“I’d appreciate a prophecy with more relatable stakes.” — Hellboy (David Harbour).
People who have waited patiently since 2008 for Guillermo del Toro’s promised sequel to Hellboy: The Golden Army and the concluding chapter of his trilogy need wait no longer.
It will never be made.
It doesn’t matter why. The 2008 financial collapse drying up investment money for years? The Golden Army’s mediocre international gross? Del Toro’s incredibly busy schedule prepping for films that he ultimately left such as The Hobbit? Or a perfect storm of reasons including but not limited to all of the above?
In any case, Universal chose instead to reboot the franchise, with David Harbour (Netflix’s Stranger Things) succeeding Ron Perlman as Hellboy and Neil Marshall succeeding del Toro as director.
It’s a loss to fans of the franchise and to cinephiles in general. Del Toro’s two films aren’t just well-made adventure films — they’re works of art, with Perlman in the role he was born to play, humanizing a demon from Hell itself who’s decided the circumstances of his birth will define neither his character nor his destiny.
I dutifully avoided trailers for this movie — as I try to do for most films nowadays — yet went in with the preconceived and admittedly irrational idea that I was going to hate it because I resented its very existence as a kind of sacrilege against del Toro’s films. Maybe that’s why I discovered that, while it is pretty bad, I could still endure it, if only barely.
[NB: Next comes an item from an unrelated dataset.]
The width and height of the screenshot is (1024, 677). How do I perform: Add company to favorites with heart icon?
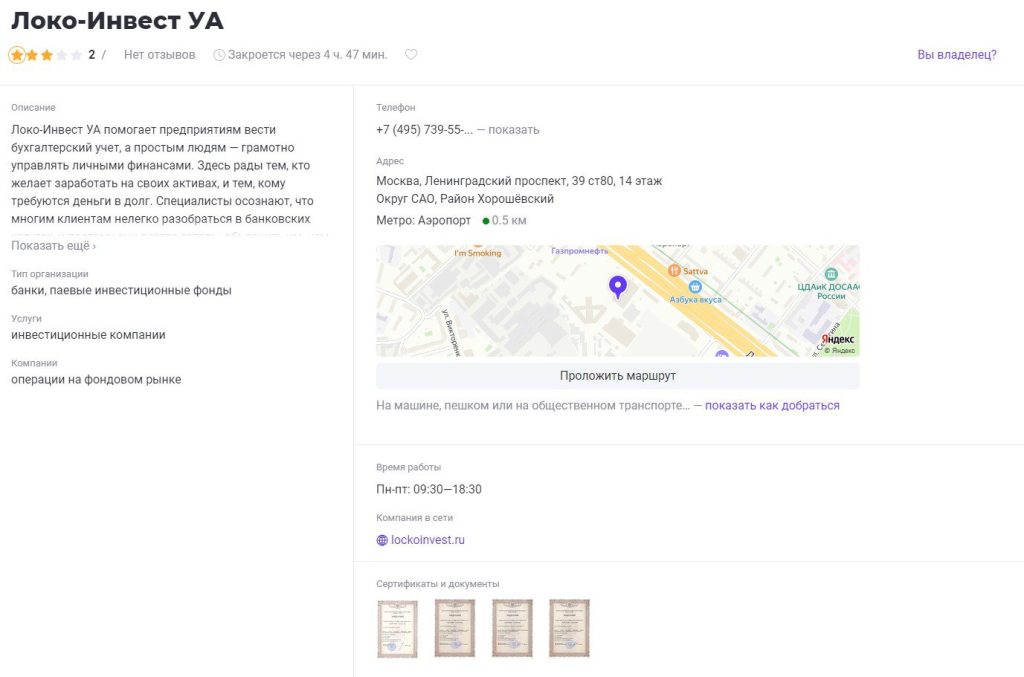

Don’t misunderstand. There’s an awful lot that I don’t like. I’m not happy with the redesign of the Hellboy makeup. Even though following the same concept, it’s cruder, not allowing Harbour to be as expressive as Perlman. The story, almost a rehash of the basic plot of The Golden Army — supernatural being decides co-existence with the human race isn’t worth it and resolves to clean up Earth by exterminating the pests — is more episodic with less fluidity, kind of like the Roger Moore-era James Bond movies, lacking the smoother flow of del Toro’s films, and there are times when I believe Marshall needs another shot or two to give his editor. The entire film seems designed more for gore and bloodshed than the lyrical beauty of del Toro’s imaginative universe. And I would have resisted the impulse to include a restaging of Hellboy’s origin, because I’ve already seen it done better.
But the greatest sin is the almost complete lack of relationships between the characters. Individually, I kind of like Sasha Lane and Daniel Dae Kim as Hellboy’s sidekicks, but they don’t even begin to relate to each other or to Harbour the way Selma Blair, Rupert Evans, and Doug Jones related to Perlman. While I’m always happy to see Ian McShane, I don’t love him as Hellboy’s adoptive dad the way I loved the late John Hurt. And, despite a valiant try, Mila Jovovich, as The Blood Queen tired of human cockroaches, inspires none of the sympathy Luke Goss elicited as the villain in The Golden Army — if a villain’s what he actually was.
Still, while the new Hellboy never achieves the visual grandeur of del Toro’s films, there are some highly inventive sets, costumes, and creature designs, with Marshall resisting CGI as much as he can in favor of practical effects. He achieves some admirable results, especially the disturbing witch Baba Yaga and the comic relief of the changeling Gruagach. There are a few amusing sequences, especially Hellboy’s fight with three giants in the English countryside, and his encounter with the above-mentioned Baba Yaga. Then there’s Harbour. No, he’s not Perlman, — no more than Zachary Quinto is Leonard Nimoy — but who is?
All the things I was afraid I wouldn’t like I was exactly right about. Nevertheless, Marshall’s reboot of Hellboy was at least moderately entertaining, but I question if that’s enough to generate a sequel. If so, Lionsgate needs to give Marshall, director of one my favorite werewolf movies, Dog Soldiers, as well as some of the more popular episodes of TV’s Game of Thrones, a budget sufficient to get those missing shots — and maybe even allow him to return to del Toro’s fairy tale wonder.